begin

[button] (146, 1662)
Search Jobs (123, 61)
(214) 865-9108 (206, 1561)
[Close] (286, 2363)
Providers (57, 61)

end

**WHAT TO DO**:
Return every line of the data above without any changes, keeping the lines in their original order.

**RESPONSE TO THIS EXERCISE**:
[button] (146, 1662)
Search Jobs (123, 61)
(214) 865-9108 (206, 1561)
[Close] (286, 2363)
Providers (57, 61)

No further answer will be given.